Comprehensive Respiratory Muscle Training Improves Pulmonary Function and Respiratory Muscle Strength in Acute Stroke Patients.

J Cardiopulm Rehabil Prev

Department of Physical Medicine and Rehabilitation, Haeundae Paik Hospital, Inje University College of Medicine, Busan, South Korea.

Published: May 2021

Purpose: To evaluate the effects of respiratory muscle training (RMT) on pulmonary function, respiratory complications, and stroke-related disabilities in patients with acute stroke.

Methods: One hundred twenty-two subjects with stroke admitted to the stroke rehabilitation center of Inje Hospital between August 2016 and May 2018 were recruited. After the initial exclusion, the remaining patients were assigned to the RMT group (36 patients) or the standard rehabilitation (SR) group (28 patients who did not undergo RMT). A total of 44 patients completed the study, with 22 patients in each group. The RMT program consisted of air-stacking exercise, manually assisted coughing, inspiratory and expiratory muscle strengthening, cough exercises, and respiratory reeducation. Pulmonary function and respiratory muscle strength were evaluated before commencement and after 1 mo of RMT. The Functional Ambulation Category score, Korean version of the Modified Barthel Index, Shoulder Abduction and Finger Extension score, and handgrip power were assessed. The incidence of pneumonia was also evaluated.

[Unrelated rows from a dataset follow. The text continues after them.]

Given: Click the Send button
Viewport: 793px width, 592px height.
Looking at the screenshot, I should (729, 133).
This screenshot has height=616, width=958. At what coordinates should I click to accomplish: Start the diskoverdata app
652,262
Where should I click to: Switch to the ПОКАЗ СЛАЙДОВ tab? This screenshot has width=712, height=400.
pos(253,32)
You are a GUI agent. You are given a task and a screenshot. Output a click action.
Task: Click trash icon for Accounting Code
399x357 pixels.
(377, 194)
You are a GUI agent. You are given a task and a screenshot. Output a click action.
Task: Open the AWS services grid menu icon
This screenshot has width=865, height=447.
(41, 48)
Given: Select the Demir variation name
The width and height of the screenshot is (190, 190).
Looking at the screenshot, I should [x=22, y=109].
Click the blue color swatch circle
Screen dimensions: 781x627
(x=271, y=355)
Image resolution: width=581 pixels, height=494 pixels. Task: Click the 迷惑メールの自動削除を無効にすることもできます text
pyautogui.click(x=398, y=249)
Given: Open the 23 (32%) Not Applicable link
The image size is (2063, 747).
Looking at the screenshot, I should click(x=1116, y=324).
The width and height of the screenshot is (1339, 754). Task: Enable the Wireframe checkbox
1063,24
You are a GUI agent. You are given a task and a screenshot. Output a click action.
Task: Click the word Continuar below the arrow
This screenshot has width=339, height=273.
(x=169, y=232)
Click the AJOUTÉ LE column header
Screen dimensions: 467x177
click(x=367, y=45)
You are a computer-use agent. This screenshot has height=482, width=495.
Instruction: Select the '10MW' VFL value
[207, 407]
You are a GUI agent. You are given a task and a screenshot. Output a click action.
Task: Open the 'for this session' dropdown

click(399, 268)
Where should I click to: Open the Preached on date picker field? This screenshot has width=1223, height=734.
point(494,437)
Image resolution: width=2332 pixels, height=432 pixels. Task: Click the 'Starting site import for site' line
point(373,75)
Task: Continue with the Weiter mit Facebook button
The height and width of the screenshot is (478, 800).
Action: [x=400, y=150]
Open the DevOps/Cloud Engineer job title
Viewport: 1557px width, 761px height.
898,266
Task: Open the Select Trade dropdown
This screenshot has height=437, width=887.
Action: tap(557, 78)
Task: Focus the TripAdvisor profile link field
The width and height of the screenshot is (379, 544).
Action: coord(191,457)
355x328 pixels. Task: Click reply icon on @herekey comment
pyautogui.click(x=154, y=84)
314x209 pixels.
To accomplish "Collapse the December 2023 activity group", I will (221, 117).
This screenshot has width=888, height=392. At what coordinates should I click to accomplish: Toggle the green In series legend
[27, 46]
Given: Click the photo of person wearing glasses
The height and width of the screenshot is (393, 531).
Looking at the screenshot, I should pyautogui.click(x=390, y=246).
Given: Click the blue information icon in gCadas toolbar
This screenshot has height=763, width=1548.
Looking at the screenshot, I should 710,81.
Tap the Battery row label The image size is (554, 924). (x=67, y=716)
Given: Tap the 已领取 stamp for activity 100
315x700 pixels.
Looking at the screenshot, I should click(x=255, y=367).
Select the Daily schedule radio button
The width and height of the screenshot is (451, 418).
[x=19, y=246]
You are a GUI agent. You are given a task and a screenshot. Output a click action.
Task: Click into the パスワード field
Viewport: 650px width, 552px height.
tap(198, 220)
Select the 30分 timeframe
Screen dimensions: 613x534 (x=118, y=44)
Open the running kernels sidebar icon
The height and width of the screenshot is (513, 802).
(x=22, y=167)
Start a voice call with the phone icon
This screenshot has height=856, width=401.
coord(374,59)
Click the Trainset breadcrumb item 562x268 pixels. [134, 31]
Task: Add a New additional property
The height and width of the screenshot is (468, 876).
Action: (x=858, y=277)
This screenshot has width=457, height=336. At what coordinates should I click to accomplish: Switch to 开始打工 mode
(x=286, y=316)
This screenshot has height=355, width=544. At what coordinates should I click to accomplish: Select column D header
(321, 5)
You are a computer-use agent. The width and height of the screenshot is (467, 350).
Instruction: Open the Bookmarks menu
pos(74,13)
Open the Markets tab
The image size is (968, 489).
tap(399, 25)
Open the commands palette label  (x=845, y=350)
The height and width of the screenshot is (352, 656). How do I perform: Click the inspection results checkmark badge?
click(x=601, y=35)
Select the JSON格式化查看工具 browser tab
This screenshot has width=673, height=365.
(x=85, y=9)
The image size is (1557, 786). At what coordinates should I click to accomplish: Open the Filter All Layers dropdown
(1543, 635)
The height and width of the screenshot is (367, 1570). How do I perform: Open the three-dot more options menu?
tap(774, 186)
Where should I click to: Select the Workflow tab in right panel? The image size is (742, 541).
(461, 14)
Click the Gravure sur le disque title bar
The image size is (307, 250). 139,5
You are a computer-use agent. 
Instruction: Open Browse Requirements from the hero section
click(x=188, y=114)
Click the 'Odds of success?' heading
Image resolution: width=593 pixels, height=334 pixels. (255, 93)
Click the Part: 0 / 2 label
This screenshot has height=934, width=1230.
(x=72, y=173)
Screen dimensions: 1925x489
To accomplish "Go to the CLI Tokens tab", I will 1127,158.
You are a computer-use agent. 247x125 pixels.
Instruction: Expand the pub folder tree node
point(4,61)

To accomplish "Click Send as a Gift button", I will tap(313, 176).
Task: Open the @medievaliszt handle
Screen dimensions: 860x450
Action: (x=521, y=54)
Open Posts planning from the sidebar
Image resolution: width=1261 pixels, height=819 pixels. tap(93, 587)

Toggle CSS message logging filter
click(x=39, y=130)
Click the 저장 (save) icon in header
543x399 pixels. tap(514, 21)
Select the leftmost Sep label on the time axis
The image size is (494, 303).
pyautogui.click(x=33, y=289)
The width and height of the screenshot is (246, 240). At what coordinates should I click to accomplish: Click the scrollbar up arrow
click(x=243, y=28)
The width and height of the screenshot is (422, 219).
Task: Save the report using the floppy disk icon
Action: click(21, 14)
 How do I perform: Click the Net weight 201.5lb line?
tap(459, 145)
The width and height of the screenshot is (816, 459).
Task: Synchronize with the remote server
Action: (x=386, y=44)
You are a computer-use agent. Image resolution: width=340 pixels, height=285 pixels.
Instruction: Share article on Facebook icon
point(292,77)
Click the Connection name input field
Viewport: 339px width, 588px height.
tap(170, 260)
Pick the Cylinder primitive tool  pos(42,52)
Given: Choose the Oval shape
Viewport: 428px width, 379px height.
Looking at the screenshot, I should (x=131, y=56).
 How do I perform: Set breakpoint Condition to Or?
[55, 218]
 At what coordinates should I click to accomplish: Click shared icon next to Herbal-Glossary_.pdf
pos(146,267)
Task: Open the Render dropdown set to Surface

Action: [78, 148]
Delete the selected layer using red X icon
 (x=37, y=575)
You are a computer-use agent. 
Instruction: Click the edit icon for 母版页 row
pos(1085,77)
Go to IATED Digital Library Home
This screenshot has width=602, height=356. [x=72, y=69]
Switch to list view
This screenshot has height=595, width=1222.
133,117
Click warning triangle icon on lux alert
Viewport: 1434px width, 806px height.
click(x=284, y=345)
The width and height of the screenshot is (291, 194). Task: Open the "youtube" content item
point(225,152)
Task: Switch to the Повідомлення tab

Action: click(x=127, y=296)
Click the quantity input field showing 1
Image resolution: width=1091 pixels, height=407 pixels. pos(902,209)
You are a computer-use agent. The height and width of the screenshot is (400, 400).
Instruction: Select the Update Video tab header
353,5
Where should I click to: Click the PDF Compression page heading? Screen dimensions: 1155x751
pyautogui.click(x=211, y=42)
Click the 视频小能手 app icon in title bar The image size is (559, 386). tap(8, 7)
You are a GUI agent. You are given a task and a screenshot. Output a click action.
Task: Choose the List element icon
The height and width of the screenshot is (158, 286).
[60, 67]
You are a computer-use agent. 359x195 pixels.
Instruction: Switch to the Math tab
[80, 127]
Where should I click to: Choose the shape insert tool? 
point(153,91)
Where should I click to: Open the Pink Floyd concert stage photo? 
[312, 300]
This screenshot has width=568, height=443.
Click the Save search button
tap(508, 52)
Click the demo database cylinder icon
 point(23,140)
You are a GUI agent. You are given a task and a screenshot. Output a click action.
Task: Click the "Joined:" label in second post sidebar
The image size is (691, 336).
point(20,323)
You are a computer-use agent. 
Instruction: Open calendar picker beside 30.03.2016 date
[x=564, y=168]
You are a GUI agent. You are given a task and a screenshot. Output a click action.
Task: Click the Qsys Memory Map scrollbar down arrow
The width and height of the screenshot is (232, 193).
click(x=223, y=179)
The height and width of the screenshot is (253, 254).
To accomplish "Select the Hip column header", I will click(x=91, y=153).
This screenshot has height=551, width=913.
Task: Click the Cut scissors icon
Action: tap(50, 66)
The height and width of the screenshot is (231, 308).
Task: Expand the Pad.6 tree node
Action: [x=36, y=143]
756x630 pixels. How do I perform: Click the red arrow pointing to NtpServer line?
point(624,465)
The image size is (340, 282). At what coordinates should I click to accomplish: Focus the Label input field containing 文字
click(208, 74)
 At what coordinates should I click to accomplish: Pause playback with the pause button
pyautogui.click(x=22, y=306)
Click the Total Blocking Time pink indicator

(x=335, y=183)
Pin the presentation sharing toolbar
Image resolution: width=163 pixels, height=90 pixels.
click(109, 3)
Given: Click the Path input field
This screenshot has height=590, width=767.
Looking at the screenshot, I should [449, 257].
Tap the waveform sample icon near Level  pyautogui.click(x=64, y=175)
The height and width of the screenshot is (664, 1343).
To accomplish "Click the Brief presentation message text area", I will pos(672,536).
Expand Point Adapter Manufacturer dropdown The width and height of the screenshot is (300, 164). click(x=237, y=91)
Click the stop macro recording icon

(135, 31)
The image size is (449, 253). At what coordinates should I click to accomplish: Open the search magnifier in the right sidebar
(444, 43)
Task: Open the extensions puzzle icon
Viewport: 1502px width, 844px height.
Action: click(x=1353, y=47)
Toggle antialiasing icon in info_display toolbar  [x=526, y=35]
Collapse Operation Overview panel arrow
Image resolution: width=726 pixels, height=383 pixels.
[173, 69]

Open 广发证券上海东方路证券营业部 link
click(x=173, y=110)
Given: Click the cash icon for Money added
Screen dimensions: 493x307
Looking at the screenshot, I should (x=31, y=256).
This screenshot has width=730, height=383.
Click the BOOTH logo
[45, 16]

Results: Both pulmonary function and respiratory muscle strength significantly improved in both groups. However, differences (%) in the RMT group was greater for all parameters of pulmonary function and respiratory muscle strength. Respiratory complications at 1 yr were significantly lower in the RMT group (P = .016).

Conclusion: Four weeks of comprehensive RMT in patients with acute stroke resulted in significantly greater improvements in both pulmonary function and respiratory muscle strength than SR. Therefore, RMT has the potential to reduce post-stroke respiratory complications.